§ Work order
Could you reproduce the passage of the Employment Insurance article below, word for word, starting at the words "Demand EI increases" and ending with "web of information."?

§ Exercise text
Apr 242020
 
Trudeau Laughing

Demand EI increases and full coverage now!

Since the onset of the coronavirus pandemic in Canada, the Trudeau government has unveiled a series of temporary programs designed to stabilize working people’s incomes. Details of these measures have only been announced gradually, with many revisions and contradictions, and it has been left to individuals to navigate a confusing and incomplete web of information.

In the process, the government has determinedly avoided the obvious – reform of Employment Insurance (EI) so that it provides a decent income to all unemployed people, including first-time job seekers. Such reform has been urgently needed for many years and is now critical. The massive surge in applications for emergency income benefit is a clear indication of the depth of economic precarity experienced by the working class, a depth that has been deliberately obscured by severe EI eligibility limitations. The pandemic has ripped off the mask, to expose the realities of work in this economy and highlight the needs of working people.

§ Data provided
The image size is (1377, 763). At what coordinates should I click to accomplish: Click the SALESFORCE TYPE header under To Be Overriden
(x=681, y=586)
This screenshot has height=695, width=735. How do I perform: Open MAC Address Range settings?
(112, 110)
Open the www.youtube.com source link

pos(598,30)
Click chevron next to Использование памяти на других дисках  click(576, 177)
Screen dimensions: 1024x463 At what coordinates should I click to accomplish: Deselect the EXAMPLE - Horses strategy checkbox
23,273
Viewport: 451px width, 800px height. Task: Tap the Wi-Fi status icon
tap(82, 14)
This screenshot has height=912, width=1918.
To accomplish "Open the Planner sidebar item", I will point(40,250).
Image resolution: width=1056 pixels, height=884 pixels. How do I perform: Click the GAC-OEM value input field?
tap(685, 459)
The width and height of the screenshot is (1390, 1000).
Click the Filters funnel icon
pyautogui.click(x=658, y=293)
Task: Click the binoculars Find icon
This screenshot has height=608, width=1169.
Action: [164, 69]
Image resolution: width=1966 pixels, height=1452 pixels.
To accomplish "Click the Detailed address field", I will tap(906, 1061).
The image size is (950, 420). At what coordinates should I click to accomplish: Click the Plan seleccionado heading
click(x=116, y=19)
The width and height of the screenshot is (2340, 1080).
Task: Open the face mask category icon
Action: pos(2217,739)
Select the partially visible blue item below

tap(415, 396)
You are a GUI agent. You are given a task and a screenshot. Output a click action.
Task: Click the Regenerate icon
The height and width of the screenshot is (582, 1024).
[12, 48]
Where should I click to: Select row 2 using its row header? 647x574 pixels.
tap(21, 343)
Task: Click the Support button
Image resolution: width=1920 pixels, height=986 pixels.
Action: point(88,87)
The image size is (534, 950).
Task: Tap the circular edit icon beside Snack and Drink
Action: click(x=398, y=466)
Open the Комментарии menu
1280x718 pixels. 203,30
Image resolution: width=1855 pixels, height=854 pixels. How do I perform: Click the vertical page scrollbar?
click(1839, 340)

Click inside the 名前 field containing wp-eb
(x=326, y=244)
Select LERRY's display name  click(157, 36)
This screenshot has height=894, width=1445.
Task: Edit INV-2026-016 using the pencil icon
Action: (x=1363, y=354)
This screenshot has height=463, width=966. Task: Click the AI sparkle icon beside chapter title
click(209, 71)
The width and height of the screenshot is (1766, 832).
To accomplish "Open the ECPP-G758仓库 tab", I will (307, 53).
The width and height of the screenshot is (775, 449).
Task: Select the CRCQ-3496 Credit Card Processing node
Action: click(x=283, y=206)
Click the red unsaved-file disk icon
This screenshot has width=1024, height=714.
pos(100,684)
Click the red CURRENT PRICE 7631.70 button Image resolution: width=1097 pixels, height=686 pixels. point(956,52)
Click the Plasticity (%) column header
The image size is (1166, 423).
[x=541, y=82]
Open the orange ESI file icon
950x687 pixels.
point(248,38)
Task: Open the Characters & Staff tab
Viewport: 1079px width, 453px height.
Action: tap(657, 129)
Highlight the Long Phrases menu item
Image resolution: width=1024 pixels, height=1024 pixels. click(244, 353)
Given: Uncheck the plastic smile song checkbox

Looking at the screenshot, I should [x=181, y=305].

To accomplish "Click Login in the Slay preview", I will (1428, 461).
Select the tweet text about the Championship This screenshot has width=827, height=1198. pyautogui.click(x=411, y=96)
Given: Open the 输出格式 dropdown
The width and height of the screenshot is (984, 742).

§ Written answer
Demand EI increases and full coverage now!

Since the onset of the coronavirus pandemic in Canada, the Trudeau government has unveiled a series of temporary programs designed to stabilize working people’s incomes. Details of these measures have only been announced gradually, with many revisions and contradictions, and it has been left to individuals to navigate a confusing and incomplete web of information.